Spinning disk confocal head

For Fig. 1D and Fig. S1A, cells on poly-D-lysine coated coverslips were placed in a magnetic holder (Chamlide CM-S22-1, LCI) and mounted on a Leica DM4000 microscope equipped with a 100x 1.4 NA oil objective, piezo stage (ASI), spinning disk confocal head (Yokogawa), EMCCD camera (Hamamatsu), 488- and 593-nm laser lines, and environmental enclosure (PeCon GmBH). Each position was imaged over a 4 micron z-depth (5 slices, 1 μm/slice) in both fluorescence channels at every timepoint, and in DIC at the first and last timepoints.
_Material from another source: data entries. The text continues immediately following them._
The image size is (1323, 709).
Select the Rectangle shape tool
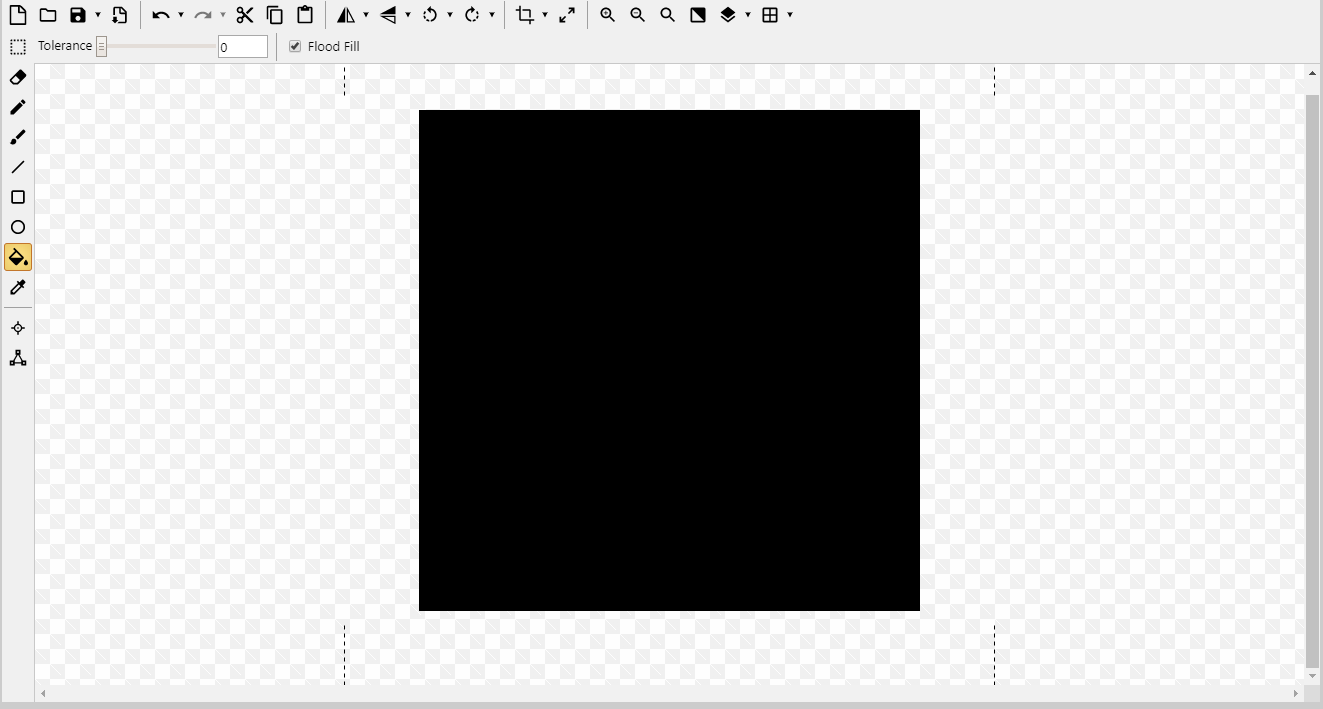click(18, 197)
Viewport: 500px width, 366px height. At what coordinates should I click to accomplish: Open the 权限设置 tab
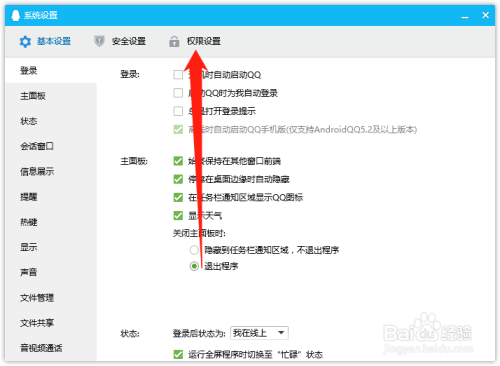204,41
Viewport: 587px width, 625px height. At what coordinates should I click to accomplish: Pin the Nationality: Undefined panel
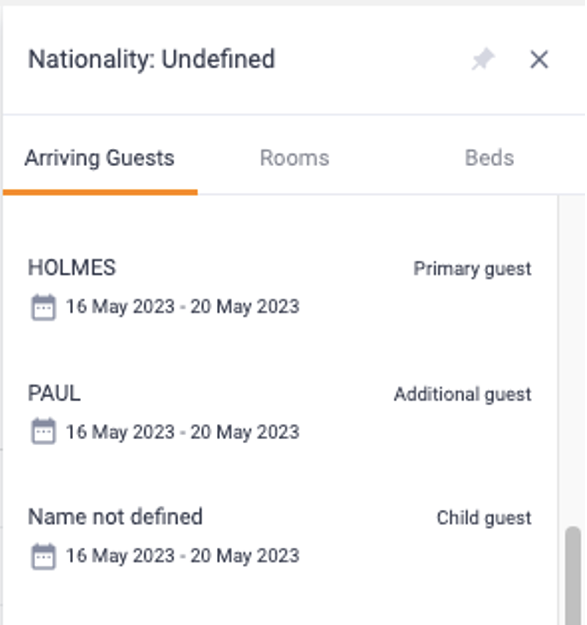(x=483, y=60)
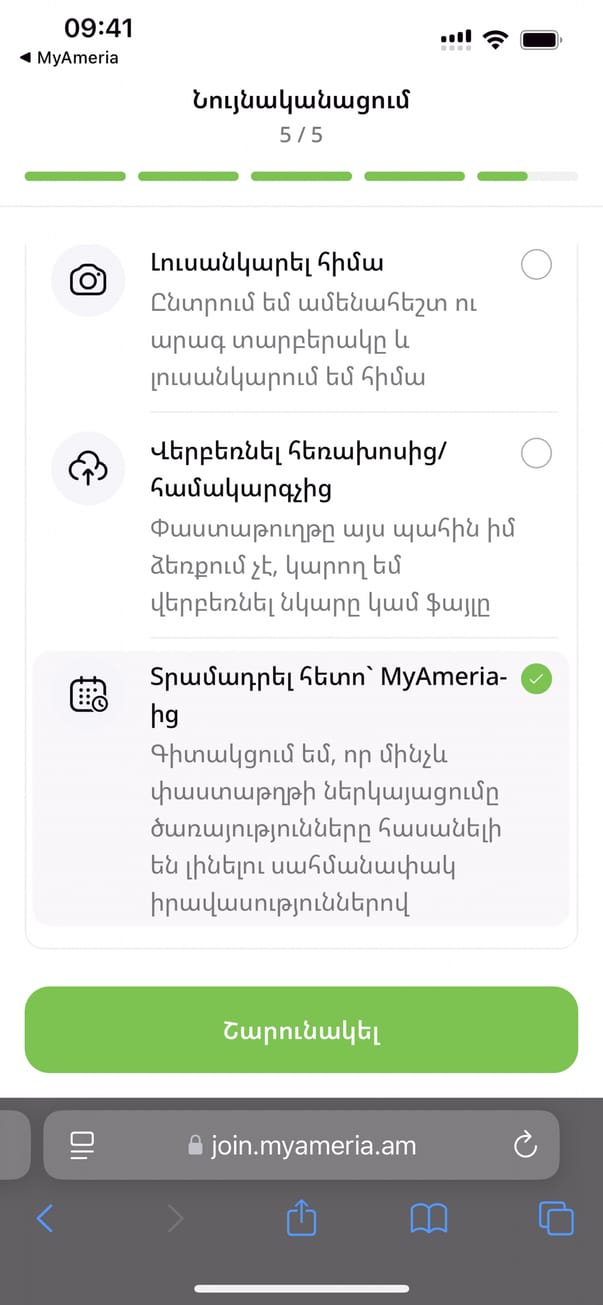Open Safari share sheet
The image size is (603, 1305).
click(301, 1217)
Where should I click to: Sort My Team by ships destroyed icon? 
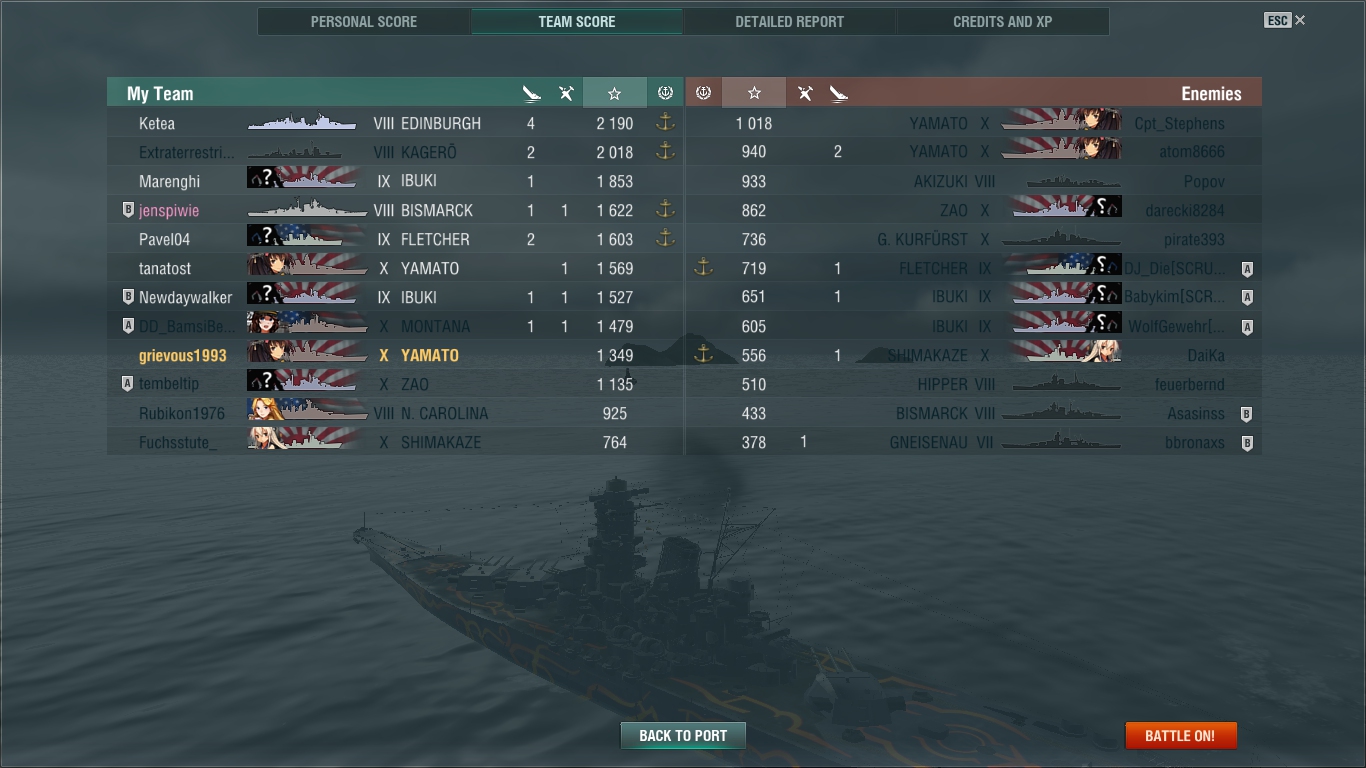point(531,93)
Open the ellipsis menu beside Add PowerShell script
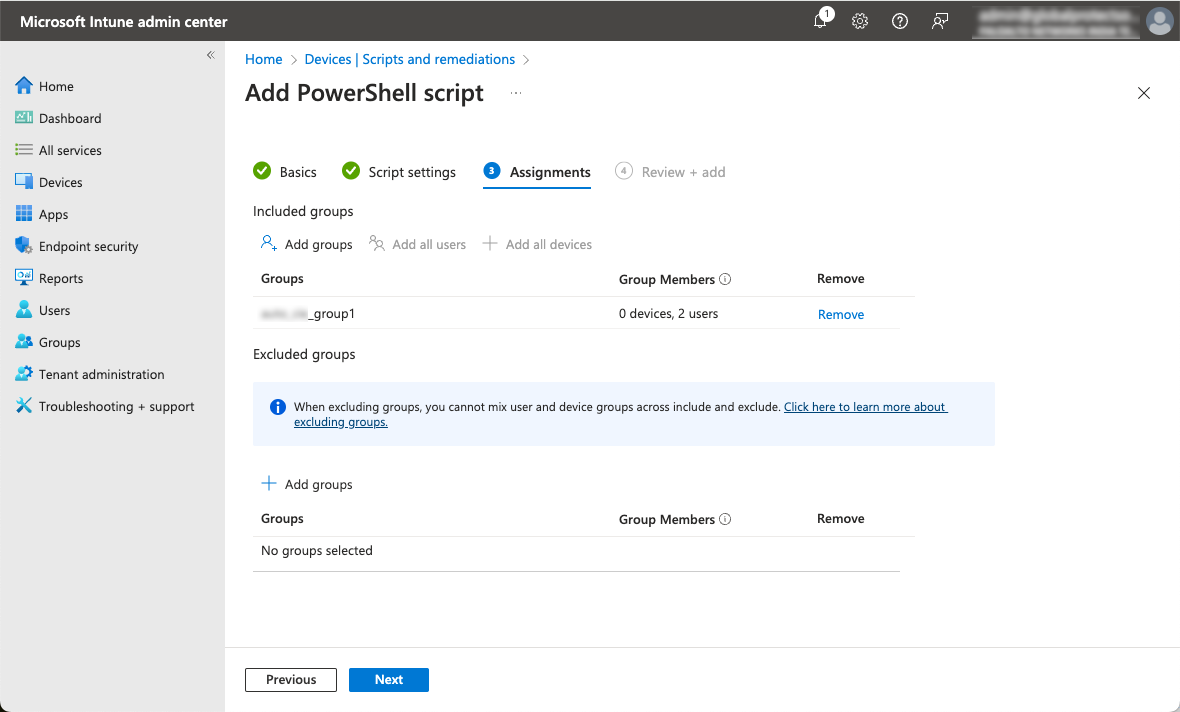This screenshot has width=1180, height=712. [x=516, y=94]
For Fig. 6A, cells were grown in 35 mm glass-bottom dishes (MatTek) and imaged on a Zeiss Axiovert 200 microscope fitted with a 63x 1.4 NA objective, piezo stage (Prior), spinning disk confocal head (Perkin-Elmer), EMCCD camera (Andor), 488- and 561-nm laser lines, and temperature-controlled stage enclosure with CO₂ support (Solent Scientific). Both systems were controlled by MetaMorph (Molecular Devices). Widefield timelapse imaging was performed on a Nikon TE2000 microscope equipped with 10x, 20x, and 40x air objectives, cooled CCD camera (Hamamatsu), temperature-controlled stage enclosure with CO₂ support (Solent Scientific), and NIS Elements software (Nikon).